Maybe you can’t buy the hottest new PC hardware yourself, but scalpers are ready to sell it to you for a tidy profit. 

These numbers come to us courtesy of Dev blogger Michael Driscoll. Driscoll, an Oracle Data Engineer at USG Corp. by day, applies his data skillsets in his off-hours to the scalping market for PC hardware and consoles. By Driscoll’s analysis, scalpers have sold at least $82 million in Ryzen 5000 CPUs, RTX 30-series cards, RX 6000 GPUs, and Xbox Series X and PS5 consoles. Most of it is still selling at stupid levels above the list price, and this is just the tip of the iceberg.

For example, some 322 Ryzen 9 5950X CPUs have sold at a median price of $1,275.  Those impossible-to-get GeForce RTX 3080 cards with a list price of $699? Well, 7,222 of the 3080’s sold at a median price of $1,315.

Driscoll wrote custom scripts to scrape eBay results. As part of his research, he focused only on sold items to determine the median price, rather than inflated bids. To try to troll scalpers, some have bid up prices of the hardware with no intent to buy. Because Driscoll’s research excludes $60,000 bids for GPUs, and only includes actual completed sales, it’s likely a far better gauge of the scalping market on eBay right now.
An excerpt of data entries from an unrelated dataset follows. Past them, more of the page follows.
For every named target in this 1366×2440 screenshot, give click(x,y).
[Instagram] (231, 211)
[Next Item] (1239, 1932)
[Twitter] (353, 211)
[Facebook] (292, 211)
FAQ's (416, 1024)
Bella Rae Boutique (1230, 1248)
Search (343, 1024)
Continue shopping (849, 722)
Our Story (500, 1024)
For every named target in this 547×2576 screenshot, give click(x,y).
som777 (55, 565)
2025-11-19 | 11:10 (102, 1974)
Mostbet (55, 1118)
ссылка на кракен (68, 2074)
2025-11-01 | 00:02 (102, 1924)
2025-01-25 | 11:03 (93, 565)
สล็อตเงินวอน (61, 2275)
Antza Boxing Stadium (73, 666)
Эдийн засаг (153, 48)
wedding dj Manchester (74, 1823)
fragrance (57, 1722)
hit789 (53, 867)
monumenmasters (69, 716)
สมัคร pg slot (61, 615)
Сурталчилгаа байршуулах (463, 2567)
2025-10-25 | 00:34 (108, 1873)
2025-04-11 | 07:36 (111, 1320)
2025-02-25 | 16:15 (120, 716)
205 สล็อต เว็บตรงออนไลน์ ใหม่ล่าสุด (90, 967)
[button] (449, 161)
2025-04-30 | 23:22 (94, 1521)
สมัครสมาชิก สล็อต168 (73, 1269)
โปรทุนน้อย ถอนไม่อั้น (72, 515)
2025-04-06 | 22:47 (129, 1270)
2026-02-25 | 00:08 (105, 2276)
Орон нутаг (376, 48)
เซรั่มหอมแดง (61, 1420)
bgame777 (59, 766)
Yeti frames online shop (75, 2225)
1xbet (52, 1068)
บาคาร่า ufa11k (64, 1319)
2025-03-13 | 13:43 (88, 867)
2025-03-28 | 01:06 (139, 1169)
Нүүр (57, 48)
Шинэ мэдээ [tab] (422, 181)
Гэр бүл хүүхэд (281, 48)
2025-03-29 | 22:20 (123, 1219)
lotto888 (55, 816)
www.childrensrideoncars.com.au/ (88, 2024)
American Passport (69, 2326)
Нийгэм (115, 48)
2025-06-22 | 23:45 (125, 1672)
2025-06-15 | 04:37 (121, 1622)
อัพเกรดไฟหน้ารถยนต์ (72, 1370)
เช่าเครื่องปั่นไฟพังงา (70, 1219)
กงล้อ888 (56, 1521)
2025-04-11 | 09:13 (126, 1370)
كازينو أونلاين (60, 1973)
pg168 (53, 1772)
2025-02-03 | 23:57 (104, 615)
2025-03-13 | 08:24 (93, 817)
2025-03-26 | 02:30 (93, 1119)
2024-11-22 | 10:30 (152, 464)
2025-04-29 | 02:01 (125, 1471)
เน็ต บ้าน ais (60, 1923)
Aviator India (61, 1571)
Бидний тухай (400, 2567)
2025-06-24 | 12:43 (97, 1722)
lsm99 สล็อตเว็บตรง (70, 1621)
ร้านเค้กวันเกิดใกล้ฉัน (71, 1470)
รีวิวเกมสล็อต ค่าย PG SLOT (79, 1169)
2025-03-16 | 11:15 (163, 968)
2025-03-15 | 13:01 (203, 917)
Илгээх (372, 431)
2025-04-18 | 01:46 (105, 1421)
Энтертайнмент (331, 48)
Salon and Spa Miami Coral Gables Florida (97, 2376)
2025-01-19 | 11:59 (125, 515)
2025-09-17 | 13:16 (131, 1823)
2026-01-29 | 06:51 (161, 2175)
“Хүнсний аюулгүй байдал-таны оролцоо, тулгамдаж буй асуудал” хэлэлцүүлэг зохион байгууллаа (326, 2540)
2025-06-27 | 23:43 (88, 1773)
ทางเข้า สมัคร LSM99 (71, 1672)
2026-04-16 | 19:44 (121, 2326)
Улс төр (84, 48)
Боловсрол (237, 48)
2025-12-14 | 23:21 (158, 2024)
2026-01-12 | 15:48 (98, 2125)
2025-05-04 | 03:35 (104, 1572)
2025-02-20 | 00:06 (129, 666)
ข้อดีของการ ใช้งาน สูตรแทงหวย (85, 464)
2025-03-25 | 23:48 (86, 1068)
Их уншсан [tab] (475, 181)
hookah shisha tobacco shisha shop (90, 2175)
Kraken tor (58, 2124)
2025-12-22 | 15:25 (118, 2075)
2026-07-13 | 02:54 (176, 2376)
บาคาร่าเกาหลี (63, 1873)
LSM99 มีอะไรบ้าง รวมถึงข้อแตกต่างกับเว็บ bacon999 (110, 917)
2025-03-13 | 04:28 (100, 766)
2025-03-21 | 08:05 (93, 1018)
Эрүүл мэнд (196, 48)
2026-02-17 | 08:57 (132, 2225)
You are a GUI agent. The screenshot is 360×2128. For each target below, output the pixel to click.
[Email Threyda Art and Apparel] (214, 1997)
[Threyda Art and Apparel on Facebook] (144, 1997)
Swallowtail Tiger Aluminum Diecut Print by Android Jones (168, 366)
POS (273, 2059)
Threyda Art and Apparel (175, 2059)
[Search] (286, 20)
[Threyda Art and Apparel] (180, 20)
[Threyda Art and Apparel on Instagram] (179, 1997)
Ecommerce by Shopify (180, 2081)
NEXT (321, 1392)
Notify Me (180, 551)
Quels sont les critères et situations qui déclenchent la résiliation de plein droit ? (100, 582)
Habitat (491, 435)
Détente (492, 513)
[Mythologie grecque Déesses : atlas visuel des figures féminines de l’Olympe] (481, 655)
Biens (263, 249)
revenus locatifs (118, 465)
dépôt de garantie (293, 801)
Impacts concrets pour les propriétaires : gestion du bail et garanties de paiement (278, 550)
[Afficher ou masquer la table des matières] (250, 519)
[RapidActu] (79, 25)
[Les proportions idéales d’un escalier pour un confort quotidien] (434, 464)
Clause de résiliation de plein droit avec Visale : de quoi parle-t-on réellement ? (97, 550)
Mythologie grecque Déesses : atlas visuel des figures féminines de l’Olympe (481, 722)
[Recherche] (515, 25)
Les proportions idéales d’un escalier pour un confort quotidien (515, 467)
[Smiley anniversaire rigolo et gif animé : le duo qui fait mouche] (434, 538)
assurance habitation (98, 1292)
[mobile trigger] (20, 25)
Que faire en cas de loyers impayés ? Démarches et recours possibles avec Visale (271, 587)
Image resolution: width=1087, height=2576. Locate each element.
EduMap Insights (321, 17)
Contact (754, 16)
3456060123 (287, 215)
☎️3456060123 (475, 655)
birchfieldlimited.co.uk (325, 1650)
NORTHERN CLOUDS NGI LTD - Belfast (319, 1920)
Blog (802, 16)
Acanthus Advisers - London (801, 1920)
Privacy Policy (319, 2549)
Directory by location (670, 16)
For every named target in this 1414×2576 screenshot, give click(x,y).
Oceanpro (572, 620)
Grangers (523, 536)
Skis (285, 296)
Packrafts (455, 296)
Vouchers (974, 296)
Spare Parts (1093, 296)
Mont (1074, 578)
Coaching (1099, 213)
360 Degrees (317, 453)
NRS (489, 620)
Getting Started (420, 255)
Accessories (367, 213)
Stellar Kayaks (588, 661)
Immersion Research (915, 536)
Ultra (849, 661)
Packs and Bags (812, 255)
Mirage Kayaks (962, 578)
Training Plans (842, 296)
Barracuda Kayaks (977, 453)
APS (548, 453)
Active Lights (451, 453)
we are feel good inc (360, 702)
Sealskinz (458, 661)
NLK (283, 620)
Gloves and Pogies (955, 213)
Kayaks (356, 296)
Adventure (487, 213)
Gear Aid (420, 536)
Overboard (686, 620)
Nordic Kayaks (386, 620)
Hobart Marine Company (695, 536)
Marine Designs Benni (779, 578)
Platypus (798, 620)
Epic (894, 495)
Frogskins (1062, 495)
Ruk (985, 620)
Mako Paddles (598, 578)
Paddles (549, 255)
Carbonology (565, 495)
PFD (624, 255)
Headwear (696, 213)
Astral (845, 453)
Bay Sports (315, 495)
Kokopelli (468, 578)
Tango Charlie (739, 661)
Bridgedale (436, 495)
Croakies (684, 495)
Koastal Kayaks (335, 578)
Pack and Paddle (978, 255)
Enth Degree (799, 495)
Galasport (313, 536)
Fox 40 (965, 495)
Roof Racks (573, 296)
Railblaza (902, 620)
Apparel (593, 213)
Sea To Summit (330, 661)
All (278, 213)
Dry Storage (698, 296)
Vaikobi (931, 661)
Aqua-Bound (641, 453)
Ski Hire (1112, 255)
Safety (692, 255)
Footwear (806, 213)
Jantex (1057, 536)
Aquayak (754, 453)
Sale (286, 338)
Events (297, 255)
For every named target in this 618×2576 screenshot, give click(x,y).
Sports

Driscoll hates scalpers just as much as anyone. “I don’t personally mind the person who flipped their console because they had one,” Driscoll told PCWorld. “I mind the scalping which is someone buying out Best Buy’s entire stock or has a bot just buying them right away to flip dozens or hundreds online.”


Here’s how many Ryzen 5000 chips have been scalped on eBay according to data from data engineer Michael Driscoll

Ryzen 7 5800X isn’t a great buy for scalpers either

Driscoll’s analysis indicates AMD’s Ryzen 7 5800X is starting to get to the point where there may just be no money in it for “casual scalpers.” The 8-core CPU has an MSRP of $449, but the median price of sold chips is $589. In the past week, that price has rapidly dropped to $545, which is below the price where Driscoll thinks casual scalpers decide to bail.

Driscoll defines a “casual scalper” as someone who perhaps bought the hardware at full retail and has decided to sell it at a profit. He assumes this type of scalper pays taxes and shipping, so the watermark to quit is far higher.

Sophisticated scalpers, however, use bots and generally have made a business out of trying to buy as much as possible on Day 1 to sell quickly at a profit. The sophisticated scalpers are likely still making money, Driscoll said.